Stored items
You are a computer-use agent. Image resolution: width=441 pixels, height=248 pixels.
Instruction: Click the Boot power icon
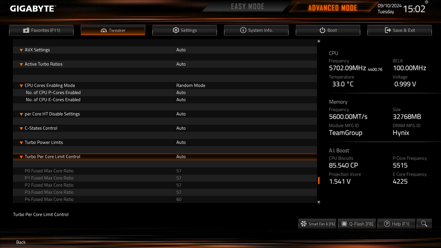pos(322,30)
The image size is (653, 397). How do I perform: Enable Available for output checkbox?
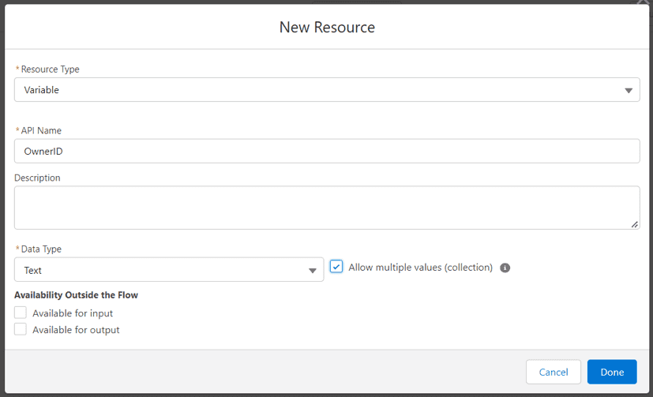point(21,329)
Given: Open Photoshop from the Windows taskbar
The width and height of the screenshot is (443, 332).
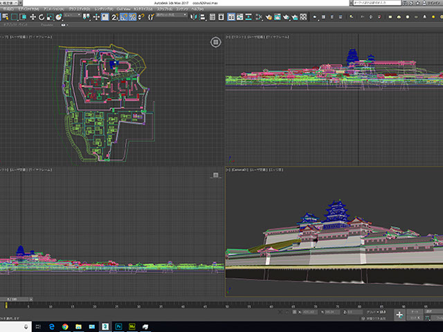Looking at the screenshot, I should pos(119,326).
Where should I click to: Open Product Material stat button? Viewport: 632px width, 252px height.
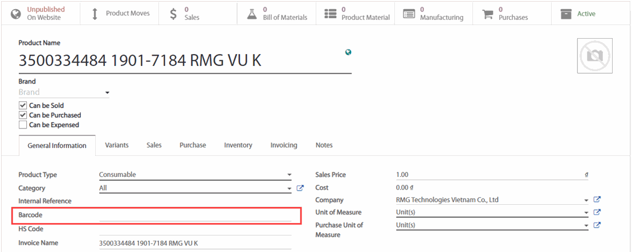(x=357, y=14)
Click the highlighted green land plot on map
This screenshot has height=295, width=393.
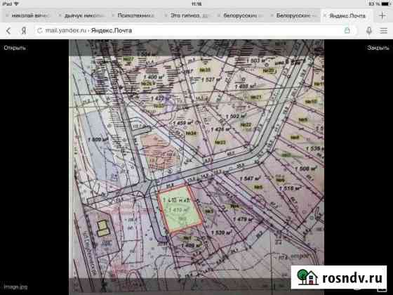click(x=180, y=209)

**ACTIVITY**
Each record is to be written out exactly. No picture goes in.

**WRITTEN ANSWER**
You are a computer-use agent. Image resolution: width=441 pixels, height=248 pixels.
Instruction: Click the Boot power icon
pos(322,30)
The image size is (653, 397). How do I perform: Enable Available for output checkbox?
point(21,329)
Given: Open Photoshop from the Windows taskbar
The width and height of the screenshot is (443, 332).
Looking at the screenshot, I should pos(119,326).
Where should I click to: Open Product Material stat button? Viewport: 632px width, 252px height.
(x=357, y=14)
Click the highlighted green land plot on map
This screenshot has height=295, width=393.
click(x=180, y=209)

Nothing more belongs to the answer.